4.1.3 Recognition and parsing of SIPs
Status Ready for review
Compliance Rating Fully compliant

The repository shall have adequate specifications enabling recognition and parsing of the SIPs.

Supporting Text

This is necessary in order to be sure that the repository is able to extract information from the SIPs.

Examples for Meeting the Requirement

Packaging Information for the SIPs; Representation Information for the SIP Content Data, including documented file format specifications; published data standards; documentation of valid object construction.

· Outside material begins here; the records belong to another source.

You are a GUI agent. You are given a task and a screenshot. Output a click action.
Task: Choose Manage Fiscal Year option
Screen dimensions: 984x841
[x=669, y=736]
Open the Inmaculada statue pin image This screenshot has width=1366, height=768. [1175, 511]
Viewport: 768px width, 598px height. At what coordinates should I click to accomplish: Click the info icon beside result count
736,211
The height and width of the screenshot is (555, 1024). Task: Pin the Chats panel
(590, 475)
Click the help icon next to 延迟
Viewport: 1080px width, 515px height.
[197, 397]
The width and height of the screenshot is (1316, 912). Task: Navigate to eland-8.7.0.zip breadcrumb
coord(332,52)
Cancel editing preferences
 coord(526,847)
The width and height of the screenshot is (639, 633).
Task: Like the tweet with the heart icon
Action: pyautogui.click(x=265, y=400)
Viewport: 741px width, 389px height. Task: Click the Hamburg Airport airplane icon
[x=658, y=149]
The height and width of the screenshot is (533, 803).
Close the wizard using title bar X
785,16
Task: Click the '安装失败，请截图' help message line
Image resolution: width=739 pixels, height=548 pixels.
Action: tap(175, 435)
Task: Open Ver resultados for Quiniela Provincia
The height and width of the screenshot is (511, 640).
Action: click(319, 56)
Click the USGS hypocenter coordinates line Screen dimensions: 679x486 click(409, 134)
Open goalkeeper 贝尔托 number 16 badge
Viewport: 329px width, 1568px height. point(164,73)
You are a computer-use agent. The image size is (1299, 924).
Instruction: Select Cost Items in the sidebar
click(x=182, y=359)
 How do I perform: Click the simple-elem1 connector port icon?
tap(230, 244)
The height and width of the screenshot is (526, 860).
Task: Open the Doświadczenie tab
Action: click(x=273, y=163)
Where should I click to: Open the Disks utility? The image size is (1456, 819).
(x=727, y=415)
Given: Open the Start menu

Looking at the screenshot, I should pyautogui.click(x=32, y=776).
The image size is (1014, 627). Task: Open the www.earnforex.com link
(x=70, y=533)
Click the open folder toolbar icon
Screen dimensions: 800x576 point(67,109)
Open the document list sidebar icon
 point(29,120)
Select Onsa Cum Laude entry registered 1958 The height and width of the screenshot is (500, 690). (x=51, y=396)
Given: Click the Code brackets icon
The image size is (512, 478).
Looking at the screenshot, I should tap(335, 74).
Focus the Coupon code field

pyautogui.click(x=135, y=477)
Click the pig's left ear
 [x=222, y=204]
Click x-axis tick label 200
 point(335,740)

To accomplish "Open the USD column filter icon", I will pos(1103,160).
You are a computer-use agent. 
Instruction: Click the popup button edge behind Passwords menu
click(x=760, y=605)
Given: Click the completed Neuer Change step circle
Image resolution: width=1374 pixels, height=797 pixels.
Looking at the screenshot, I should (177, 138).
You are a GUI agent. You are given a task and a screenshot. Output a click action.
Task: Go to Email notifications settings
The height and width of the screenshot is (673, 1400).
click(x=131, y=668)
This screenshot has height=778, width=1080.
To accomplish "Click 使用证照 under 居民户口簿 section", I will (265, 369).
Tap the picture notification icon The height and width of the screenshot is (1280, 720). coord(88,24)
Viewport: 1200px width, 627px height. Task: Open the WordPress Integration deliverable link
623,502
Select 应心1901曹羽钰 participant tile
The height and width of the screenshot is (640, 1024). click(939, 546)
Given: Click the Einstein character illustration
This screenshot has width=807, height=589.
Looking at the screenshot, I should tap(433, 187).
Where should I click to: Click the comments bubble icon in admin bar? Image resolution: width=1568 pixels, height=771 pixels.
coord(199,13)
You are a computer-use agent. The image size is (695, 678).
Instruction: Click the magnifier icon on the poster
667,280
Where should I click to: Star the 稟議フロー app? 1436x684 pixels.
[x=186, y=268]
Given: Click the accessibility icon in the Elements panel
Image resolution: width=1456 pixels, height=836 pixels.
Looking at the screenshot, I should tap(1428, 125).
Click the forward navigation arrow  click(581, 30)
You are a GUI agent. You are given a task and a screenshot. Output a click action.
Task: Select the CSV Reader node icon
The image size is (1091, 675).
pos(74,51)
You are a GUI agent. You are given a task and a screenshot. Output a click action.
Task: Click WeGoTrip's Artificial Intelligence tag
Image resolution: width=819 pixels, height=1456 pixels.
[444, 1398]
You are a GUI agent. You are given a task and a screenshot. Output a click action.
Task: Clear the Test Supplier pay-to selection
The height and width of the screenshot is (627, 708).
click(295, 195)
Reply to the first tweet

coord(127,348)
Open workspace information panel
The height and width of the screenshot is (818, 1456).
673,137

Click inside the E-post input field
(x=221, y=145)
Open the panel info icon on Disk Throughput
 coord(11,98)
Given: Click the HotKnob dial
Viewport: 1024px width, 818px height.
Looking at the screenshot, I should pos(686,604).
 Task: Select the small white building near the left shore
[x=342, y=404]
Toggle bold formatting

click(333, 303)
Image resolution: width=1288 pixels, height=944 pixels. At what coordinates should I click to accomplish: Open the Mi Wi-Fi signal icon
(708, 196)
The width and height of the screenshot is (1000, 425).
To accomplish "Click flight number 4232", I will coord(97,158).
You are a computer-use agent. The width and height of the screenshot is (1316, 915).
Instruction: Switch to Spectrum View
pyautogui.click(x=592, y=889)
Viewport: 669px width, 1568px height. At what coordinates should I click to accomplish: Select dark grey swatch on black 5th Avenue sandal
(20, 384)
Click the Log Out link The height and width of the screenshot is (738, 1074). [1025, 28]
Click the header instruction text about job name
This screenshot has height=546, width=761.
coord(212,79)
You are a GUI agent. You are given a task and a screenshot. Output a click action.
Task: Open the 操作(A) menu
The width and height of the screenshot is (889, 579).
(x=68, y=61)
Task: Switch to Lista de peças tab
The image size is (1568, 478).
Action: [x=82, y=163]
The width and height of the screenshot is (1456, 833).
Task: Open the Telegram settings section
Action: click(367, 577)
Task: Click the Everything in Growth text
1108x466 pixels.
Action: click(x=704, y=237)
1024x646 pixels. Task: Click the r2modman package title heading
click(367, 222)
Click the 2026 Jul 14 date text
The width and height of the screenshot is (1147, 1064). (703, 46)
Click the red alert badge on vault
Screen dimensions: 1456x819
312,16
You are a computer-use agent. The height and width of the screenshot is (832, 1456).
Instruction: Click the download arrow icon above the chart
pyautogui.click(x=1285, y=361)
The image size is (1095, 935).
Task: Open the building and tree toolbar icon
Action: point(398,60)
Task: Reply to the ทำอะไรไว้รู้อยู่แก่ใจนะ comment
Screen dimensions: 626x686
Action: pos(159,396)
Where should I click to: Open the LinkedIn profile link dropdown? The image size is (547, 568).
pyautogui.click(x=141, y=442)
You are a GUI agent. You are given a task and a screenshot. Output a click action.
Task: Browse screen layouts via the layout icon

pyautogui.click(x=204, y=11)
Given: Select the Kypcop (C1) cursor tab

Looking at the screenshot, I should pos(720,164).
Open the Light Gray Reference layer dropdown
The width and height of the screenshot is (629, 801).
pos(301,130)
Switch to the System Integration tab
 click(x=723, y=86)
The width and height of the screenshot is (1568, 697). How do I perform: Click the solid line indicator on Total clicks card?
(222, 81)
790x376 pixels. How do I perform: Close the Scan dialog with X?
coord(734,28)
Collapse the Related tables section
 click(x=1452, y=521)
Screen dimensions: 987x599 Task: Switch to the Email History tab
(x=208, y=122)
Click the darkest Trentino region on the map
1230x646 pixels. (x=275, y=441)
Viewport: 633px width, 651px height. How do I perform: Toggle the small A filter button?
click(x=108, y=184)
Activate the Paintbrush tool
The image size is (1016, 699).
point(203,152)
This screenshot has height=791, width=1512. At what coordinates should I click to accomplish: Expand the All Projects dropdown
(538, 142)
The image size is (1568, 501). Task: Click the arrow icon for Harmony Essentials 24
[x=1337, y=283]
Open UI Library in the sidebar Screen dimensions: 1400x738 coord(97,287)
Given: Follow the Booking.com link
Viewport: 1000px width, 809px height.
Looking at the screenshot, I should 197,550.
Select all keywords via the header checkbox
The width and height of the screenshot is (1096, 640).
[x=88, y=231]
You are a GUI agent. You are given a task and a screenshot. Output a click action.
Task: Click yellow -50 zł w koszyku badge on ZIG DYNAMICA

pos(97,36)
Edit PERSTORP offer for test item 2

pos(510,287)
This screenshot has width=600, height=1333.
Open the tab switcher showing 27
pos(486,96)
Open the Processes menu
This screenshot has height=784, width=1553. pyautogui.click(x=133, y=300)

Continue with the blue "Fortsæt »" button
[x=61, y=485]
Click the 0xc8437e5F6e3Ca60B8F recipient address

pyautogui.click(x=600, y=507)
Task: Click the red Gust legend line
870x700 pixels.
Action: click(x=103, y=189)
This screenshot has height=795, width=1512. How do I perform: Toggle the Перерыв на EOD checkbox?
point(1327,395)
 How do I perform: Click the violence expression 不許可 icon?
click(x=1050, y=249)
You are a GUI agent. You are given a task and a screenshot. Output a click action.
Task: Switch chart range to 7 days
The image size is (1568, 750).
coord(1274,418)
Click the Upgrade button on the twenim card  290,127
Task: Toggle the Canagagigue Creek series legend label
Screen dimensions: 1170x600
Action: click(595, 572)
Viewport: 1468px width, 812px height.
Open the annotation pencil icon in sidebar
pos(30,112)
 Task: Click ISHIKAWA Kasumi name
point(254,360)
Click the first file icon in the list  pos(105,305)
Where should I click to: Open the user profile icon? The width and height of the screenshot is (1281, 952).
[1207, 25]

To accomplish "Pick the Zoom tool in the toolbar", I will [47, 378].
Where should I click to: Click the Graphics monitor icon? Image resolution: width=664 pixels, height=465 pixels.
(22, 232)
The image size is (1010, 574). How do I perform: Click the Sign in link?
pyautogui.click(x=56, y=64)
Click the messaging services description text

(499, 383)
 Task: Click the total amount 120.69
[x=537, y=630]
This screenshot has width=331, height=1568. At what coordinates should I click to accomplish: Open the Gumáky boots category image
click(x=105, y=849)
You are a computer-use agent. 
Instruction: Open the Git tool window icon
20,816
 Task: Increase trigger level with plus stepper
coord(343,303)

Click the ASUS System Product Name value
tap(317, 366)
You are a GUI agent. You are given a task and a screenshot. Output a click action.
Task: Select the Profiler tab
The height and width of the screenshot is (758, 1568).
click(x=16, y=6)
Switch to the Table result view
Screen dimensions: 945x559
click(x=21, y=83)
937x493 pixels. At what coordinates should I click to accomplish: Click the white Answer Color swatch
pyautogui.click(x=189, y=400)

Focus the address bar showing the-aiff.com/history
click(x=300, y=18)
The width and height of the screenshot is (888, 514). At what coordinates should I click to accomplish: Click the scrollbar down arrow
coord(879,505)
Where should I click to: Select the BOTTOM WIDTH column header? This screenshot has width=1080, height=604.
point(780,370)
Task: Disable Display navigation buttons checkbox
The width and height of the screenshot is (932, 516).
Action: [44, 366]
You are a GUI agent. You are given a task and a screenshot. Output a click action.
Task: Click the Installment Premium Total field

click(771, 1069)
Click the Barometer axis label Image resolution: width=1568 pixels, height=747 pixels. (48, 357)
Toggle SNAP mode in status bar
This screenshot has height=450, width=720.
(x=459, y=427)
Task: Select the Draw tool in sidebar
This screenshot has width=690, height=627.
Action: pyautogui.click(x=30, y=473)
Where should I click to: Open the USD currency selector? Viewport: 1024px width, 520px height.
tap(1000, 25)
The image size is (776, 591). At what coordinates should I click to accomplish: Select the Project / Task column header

The repository must be able to determine what the contents of a SIP are with regard to the technical construction of its components. For example, the repository needs to be able to recognize a TIFF file and confirm that it is not simply a file with a filename ending in ‘TIFF’. Another example, would be a website for which the repository would need to be able to recognize and test the validity of the variety of file types (e.g., HTML, images, audio, video, CSS, etc.) that are part of the website. This is necessary in order to confirm: 1) the SIP is what the repository expected; 2) the Content Information is correctly identified; and 3) the properties of the Content Information to be preserved have been appropriately selected.

Evidence Provided

Structure and content of SIPs are described in Definition of SIP. Process of file type recognition and validation can be found in Ingest Timeline and Technical Documentation. Definition of AIP outlines the process of transforming SIPs into AIPs.